She didn’t want him to go, she didn’t trust Hogwarts not to ruin him. She knew how delicate he was, how important it was that he wasn’t distracted from his path, from his duty. It had been a battle that she had lost, her husband had put his foot down against home-schooling. She wasn’t happy about it, but in the end, it had been out of her hands.
“Make us proud,” she had told him before he boarded the train. I love you , she hadn’t said, and sometimes she wondered if things had been different if she had.
In the end she had been right, but she took no pleasure in that either.
Of course she’d been right, she was always right, yet no-one ever bothered to listen to what she had to say. Druella had called on her as news on the sorting reached them, all faux condolences and pretend horror but Walburga saw the way her eyes shone with badly concealed glee.

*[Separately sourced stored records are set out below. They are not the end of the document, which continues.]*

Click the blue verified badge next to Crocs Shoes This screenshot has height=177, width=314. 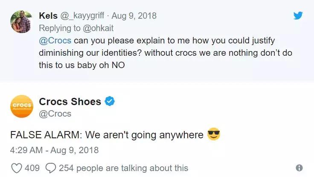click(110, 102)
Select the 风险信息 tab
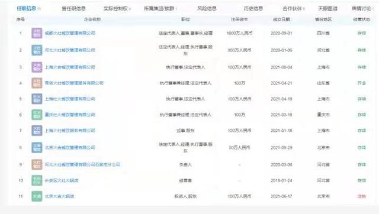This screenshot has height=214, width=379. coord(207,8)
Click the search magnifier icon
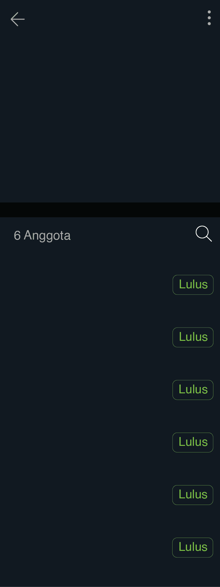 (204, 234)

She had taken no pleasure in reminding Druella of her own failure when it came to her wayward daughter, she had simply done it to remind her of her place in the family. It wasn’t the end of the world to have their heir sorted into Gryffindor, she could work with that. She would have preferred Ravenclaw, but it was better than Hufflepuff. It wasn’t the end of the world.
So little she had known, back then.
The change had come gradually. Every time he got home from school, he was a little bit different. A little bit further away from her. There were new mannerisms thrown into the way that he moved, an arrogant tilt to his jaw when he talked back to her that hadn’t been there before, a defiant slope to his shoulders when she spoke to him. It was the Gryffindor colours that he decorated his bedroom with, the vile pictures of Muggle girls stuck to the walls with a permanent sticking charm.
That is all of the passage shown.